Thursday, February 4, 2010

Advice That’s Not always Nice

For this week’s article we have a guest columnist, who may return periodically, assuming I’m not arrested or burned in effigy as a result of the advice she gives out.  Please welcome Darnfunnyonline’s new advice columnist, “Dear Crabby”.

Now for the questions from our readers:

Dear Crabby,

I was recently on a flight to see an old, dear friend and while going through airport security they had me stand in one of those scanning machines that essentially allows the security people to see my naked body.  I was assured the picture would be deleted immediately after they examined it.  It was an awkward moment and I honestly didn’t know what to think.  What should I have done?

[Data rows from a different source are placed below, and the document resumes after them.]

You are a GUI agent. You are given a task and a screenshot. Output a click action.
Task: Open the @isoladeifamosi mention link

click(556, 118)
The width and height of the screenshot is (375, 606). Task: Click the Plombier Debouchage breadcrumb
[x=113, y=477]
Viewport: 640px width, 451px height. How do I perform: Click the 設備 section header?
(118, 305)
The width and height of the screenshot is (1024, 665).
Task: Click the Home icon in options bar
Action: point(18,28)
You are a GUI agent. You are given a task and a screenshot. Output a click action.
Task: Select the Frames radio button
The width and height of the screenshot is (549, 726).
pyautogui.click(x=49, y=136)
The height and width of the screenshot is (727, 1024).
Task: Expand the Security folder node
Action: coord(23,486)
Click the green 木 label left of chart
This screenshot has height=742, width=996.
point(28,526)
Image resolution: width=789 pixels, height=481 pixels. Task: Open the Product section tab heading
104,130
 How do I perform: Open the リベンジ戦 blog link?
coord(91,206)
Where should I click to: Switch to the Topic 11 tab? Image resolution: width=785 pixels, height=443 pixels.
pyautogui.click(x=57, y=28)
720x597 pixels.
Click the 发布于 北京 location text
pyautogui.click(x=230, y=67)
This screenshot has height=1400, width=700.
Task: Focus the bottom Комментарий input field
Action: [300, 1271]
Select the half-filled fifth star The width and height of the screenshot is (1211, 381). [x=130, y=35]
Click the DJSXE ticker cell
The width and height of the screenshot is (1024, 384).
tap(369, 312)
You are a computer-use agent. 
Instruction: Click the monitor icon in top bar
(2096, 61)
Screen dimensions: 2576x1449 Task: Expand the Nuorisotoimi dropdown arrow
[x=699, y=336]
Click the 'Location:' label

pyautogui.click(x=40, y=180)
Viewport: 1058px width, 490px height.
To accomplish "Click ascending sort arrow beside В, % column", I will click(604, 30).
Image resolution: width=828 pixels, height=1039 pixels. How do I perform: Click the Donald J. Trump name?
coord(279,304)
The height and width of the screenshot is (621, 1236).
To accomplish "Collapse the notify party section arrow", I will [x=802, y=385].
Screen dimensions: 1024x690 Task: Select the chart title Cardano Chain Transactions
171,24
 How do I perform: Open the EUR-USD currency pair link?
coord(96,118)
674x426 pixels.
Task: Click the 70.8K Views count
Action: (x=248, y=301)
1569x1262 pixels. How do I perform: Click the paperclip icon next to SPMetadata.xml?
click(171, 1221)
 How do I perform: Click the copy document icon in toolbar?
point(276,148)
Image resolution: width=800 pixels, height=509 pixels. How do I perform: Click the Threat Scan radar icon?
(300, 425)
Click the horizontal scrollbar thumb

Embarrassed in North Dakota

Dear Embarrassed,

Since you said your “old, dear friend” I’m guessing you are no spring chicken yourself, and add in the fact that you are from North Dakota, where it’s cold enough to make you feel like your life is hell, yet it freezes over all the time, I assume you rarely have been seen naked in recent times.  So, instead of whining about it be glad someone finally wants to see you that way.  If by some chance you are a hottie then your pictures are probably being sold on some porn site as I write this letter.  After all, airport security is a federally funded organization and they gave all their money away to the banks and insurance and auto industries, so they gotta get money somehow.  So next time this happens tell them you at least want a piece of the pie and ask for a royalty.  The other alternative to the body scan is getting a full body pat down, which could be fun too, depending on how you look at things.

Crabby

Dear Crabby,

I’m a college student and I think I might be pregnant.  What should I do?

Oops! In Oregon

Dear Oops,

First of all I’m assuming you’re blonde.  Since you think you might be pregnant, do you also think you may have had sex without a condom?  As to what you should do, since you are a college girl I’m guessing there is a library on the campus somewhere (It’s probably the building you walk by and wonder what they do in there.)  Go to that building and look up birth control.  Next, stop getting drunk on dates.  And last of all, plan on taking off at least one semester from college.

Crabby

Dear Crabby,

My boyfriend likes to spend a lot of time at Hooters but he insists it’s because they have good food at reasonable prices.  I’m not sure what to think about that.  Any advice?

Worried in Wisconsin

Dear Worried,

I was wrong.  I thought I couldn’t getter any letters that were more stupid that the pregnant girl’s above, but you have humbled me.  I’m gonna make a wild guess and say he says he likes to read Playboy for the articles and he goes to strip clubs for the free chicken fried steak.  My advice to you is dump Hooters boy and then get a life (and possibly a brain transplant.)

Crabby

Thank you for reading “Dear Crabby” and if you think she is mean you should have read some the advice given out by her sisters “Dear Pre-Menstrual Stress Lady” and “Dear Menopausal Woman”.